中間のシナリオでは、電子材料や化学品分野は大きな成長も失速もなく推移し、食品事業が引き続き業績の下支えとなるケースを想定する。営業利益率は6〜7%台で安定し、ROEは4%前後にとどまる。市場評価はPER10〜12倍、PBR0.5倍前後で落ち着き、配当が株価の下支え要因となる。この場合、株価は大きく動かず、5年後の株価水準は4,000円~4,800円程度と、現在値近辺での推移が想定される。値上がり益よりも安定性を重視する中立的なシナリオである。

悪い場合のシナリオでは、電子材料分野の需要が想定以上に弱含み、フェノール樹脂の採算が低下する展開を想定する。食品事業は一定の安定性を保つものの、全社の利益水準は徐々に低下し、営業利益率は5%前後まで落ち込む。ROEも3%台にとどまり、市場の評価は一段と慎重になる。この場合、PBRは0.4倍台まで低下し、配当は維持されるものの株価の下支え効果は限定的となる。5年後の株価は3,200円から3,600円程度まで下落する展開も考えられる。安定企業としての評価は残るが、冴えない値動きが続く弱気シナリオである。

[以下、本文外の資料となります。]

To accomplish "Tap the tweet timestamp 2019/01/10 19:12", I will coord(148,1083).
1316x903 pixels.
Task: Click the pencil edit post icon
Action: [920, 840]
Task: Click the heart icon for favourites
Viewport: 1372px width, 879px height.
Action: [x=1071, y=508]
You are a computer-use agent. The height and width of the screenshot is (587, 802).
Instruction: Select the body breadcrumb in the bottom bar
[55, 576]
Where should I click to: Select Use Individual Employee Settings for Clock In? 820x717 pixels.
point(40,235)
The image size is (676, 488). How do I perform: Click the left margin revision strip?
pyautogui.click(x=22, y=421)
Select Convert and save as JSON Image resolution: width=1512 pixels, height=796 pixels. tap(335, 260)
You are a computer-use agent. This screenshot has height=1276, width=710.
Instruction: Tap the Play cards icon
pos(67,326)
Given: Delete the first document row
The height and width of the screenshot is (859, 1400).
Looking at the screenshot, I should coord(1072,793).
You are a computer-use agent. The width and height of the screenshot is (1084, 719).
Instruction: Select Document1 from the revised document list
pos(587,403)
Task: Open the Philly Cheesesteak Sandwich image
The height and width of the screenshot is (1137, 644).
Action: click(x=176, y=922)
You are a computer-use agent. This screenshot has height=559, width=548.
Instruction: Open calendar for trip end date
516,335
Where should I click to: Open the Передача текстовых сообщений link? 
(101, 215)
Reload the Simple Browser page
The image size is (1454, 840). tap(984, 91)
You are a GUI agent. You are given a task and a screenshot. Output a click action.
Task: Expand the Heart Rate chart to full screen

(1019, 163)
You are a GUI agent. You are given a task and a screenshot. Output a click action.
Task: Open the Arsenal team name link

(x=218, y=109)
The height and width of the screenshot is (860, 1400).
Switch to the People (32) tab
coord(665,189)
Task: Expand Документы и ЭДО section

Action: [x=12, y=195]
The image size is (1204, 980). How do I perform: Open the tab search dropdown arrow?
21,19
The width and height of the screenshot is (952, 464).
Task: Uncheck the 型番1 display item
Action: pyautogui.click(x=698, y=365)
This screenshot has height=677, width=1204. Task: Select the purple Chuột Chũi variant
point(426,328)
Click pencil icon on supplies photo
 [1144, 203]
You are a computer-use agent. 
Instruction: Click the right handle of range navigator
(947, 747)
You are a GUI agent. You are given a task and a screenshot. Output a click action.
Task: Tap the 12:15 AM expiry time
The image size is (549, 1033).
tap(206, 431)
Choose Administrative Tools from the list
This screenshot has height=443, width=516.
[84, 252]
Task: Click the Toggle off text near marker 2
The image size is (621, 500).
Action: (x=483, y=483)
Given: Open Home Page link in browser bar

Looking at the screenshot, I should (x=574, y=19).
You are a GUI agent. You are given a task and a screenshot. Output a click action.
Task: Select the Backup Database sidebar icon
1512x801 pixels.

総合すると、現在株価4,005円を起点とした群栄化学工業の5年間の値動きは、良い場合で5,500円から6,500円前後、中間で4,000円から4,800円、悪い場合で3,200円から3,600円といったレンジが想定される。高成長株ではないものの、フェノール樹脂と食品という異なる収益源を持つ安定した事業基盤を背景に、大きな下振れリスクは比較的限定されやすい銘柄であり、配当を受け取りながら中長期で保有することを前提とした企業と位置づけられる。

この記事の最終更新日:2025年12月20日

※本記事は最新の株価データに基づいて作成しています。